YOUR TASK: Copy out the items from the line with "From [336, 255]" to the line with "center [738, 496].", both included, keeping every character unchanged.

LISTED ENTRIES:
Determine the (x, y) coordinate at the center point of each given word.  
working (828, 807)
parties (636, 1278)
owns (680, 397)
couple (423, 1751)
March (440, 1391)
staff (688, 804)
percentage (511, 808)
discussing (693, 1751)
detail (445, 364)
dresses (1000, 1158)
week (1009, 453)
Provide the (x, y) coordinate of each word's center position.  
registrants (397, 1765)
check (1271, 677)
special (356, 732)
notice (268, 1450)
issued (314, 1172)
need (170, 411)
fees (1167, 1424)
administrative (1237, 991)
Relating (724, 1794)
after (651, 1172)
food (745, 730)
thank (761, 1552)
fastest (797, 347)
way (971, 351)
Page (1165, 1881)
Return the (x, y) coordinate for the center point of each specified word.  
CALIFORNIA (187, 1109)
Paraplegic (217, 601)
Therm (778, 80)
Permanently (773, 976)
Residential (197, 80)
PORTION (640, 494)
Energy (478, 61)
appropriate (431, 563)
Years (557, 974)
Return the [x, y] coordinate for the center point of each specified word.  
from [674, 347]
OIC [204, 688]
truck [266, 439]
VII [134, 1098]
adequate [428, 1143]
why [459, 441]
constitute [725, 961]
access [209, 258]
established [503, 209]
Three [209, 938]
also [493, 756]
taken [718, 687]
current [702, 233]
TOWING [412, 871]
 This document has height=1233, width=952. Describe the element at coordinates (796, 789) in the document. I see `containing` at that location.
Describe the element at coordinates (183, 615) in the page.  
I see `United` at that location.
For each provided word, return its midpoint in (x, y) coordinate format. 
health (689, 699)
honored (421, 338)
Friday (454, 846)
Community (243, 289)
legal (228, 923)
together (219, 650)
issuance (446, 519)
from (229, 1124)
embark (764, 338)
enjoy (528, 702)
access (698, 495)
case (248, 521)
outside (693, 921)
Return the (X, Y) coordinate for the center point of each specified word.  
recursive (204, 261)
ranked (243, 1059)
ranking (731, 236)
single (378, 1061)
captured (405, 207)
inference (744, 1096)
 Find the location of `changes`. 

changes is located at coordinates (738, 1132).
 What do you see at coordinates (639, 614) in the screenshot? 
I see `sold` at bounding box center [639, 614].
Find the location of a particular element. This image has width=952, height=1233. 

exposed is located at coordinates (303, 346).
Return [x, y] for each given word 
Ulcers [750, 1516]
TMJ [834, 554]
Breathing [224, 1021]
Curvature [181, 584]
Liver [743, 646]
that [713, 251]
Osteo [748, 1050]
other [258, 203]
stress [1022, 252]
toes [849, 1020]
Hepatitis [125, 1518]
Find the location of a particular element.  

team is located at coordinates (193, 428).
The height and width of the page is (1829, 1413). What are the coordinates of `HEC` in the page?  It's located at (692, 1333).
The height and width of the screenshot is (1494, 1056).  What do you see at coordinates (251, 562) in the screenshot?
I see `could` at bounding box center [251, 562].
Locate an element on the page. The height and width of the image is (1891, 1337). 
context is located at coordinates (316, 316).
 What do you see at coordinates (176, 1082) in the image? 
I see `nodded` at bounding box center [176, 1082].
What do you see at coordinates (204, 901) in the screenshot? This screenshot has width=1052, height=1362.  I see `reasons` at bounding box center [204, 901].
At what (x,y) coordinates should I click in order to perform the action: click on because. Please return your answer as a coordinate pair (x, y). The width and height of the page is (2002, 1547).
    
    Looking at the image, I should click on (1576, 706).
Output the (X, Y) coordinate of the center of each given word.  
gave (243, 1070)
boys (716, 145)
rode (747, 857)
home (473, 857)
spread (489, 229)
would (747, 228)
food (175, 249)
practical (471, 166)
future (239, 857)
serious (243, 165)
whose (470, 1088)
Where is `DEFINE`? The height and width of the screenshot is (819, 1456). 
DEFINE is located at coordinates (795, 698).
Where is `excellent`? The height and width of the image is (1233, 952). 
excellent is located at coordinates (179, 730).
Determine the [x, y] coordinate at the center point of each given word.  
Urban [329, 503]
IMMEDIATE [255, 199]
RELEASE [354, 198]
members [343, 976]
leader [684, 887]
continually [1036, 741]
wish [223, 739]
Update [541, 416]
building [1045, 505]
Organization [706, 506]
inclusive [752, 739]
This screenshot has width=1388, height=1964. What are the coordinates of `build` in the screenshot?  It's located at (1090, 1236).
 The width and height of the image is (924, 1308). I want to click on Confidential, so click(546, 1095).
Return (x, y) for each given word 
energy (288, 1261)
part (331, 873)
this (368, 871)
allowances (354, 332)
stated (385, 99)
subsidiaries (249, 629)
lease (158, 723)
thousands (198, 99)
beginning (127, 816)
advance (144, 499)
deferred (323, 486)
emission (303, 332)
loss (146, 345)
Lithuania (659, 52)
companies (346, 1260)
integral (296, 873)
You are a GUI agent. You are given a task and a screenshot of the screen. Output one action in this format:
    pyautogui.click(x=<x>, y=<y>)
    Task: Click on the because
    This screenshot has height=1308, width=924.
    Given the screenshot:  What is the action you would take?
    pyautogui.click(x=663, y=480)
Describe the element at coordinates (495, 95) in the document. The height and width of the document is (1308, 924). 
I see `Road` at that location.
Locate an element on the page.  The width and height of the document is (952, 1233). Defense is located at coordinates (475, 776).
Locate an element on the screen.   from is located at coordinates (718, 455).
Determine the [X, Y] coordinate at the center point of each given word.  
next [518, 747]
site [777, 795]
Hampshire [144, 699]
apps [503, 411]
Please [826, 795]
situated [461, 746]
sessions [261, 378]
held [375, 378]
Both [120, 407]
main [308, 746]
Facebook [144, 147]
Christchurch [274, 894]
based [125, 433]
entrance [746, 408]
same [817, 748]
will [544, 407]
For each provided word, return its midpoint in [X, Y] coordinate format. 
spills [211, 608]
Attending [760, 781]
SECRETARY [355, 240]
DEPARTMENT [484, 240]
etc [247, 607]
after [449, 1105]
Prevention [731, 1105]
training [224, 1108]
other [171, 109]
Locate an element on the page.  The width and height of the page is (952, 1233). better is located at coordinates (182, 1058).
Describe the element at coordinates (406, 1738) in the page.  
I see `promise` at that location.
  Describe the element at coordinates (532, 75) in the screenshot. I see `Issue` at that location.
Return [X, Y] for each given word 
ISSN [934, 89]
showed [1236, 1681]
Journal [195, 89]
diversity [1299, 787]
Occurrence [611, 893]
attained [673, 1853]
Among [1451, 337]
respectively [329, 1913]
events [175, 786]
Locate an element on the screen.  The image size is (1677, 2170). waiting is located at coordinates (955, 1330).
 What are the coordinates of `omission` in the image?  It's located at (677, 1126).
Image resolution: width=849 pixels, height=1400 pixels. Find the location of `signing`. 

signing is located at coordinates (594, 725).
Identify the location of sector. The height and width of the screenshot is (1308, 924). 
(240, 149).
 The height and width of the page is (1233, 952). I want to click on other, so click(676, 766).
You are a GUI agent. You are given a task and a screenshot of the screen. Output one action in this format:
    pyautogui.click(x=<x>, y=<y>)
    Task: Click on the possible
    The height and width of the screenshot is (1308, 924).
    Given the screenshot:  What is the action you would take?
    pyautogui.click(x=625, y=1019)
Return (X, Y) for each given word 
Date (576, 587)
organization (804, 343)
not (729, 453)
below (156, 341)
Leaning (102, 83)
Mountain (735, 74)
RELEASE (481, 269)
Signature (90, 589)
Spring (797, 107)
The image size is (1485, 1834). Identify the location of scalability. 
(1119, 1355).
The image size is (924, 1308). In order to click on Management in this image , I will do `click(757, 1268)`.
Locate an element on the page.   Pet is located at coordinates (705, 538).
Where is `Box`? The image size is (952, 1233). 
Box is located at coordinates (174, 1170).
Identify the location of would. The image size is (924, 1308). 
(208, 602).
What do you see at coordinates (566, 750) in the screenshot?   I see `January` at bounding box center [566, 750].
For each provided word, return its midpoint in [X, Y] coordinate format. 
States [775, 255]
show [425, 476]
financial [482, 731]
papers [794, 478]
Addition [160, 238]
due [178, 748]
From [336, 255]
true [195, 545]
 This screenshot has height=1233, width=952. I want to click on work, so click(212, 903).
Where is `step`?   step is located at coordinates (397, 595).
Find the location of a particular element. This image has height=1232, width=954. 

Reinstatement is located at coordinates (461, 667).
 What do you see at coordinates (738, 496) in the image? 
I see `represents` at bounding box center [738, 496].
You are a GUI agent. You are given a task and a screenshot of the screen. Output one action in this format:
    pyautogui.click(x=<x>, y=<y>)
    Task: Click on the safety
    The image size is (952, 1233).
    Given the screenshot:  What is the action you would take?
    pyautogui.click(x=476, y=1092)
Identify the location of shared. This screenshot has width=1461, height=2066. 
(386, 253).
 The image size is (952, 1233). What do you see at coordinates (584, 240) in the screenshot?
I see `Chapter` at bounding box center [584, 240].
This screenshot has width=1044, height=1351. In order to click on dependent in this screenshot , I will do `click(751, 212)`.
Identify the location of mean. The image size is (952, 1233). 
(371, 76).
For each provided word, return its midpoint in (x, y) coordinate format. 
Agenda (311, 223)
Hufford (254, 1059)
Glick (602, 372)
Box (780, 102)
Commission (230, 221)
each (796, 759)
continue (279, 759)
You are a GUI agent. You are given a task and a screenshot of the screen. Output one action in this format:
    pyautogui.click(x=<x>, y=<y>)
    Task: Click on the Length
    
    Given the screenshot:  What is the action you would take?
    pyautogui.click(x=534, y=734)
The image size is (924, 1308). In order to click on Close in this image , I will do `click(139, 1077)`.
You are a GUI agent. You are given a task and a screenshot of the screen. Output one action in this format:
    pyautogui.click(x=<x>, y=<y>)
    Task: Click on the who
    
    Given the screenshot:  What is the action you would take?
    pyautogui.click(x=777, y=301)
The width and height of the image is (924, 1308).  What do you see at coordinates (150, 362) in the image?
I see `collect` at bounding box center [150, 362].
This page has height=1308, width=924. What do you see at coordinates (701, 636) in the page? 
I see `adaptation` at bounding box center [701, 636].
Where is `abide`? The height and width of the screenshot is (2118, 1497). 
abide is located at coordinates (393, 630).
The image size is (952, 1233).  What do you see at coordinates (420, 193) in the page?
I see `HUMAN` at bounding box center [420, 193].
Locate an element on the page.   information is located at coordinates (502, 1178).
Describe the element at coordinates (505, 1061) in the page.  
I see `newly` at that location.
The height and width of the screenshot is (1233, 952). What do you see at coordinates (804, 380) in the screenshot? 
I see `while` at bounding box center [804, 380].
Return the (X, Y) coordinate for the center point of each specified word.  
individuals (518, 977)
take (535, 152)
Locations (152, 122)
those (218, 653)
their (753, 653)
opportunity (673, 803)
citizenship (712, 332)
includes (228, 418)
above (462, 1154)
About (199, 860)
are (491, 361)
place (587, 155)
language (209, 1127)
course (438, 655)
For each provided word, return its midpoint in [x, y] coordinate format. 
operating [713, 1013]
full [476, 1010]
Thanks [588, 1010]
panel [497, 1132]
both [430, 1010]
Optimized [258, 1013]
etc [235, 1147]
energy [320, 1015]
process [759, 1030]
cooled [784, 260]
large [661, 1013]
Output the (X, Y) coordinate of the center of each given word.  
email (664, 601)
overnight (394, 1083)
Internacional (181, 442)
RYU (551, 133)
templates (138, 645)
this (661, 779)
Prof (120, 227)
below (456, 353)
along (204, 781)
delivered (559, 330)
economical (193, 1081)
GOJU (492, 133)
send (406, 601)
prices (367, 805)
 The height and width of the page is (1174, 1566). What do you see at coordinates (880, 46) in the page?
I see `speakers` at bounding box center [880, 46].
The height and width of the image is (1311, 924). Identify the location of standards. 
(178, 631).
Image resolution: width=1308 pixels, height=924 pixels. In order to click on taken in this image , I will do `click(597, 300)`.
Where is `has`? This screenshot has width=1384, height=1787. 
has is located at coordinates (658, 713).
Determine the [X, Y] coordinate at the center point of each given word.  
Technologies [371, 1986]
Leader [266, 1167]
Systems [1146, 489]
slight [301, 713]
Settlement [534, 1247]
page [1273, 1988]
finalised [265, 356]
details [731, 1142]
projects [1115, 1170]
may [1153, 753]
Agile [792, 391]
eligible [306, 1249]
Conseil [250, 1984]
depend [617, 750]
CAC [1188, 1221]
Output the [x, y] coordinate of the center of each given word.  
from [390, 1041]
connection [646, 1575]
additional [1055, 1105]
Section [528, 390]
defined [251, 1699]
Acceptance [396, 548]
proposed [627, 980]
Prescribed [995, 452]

EXPECTED ANSWER:
From [336, 255]
true [195, 545]
 This screenshot has height=1233, width=952. I want to click on work, so click(212, 903).
Where is `step`?   step is located at coordinates (397, 595).
Find the location of a particular element. This image has height=1232, width=954. 

Reinstatement is located at coordinates (461, 667).
 What do you see at coordinates (738, 496) in the image? 
I see `represents` at bounding box center [738, 496].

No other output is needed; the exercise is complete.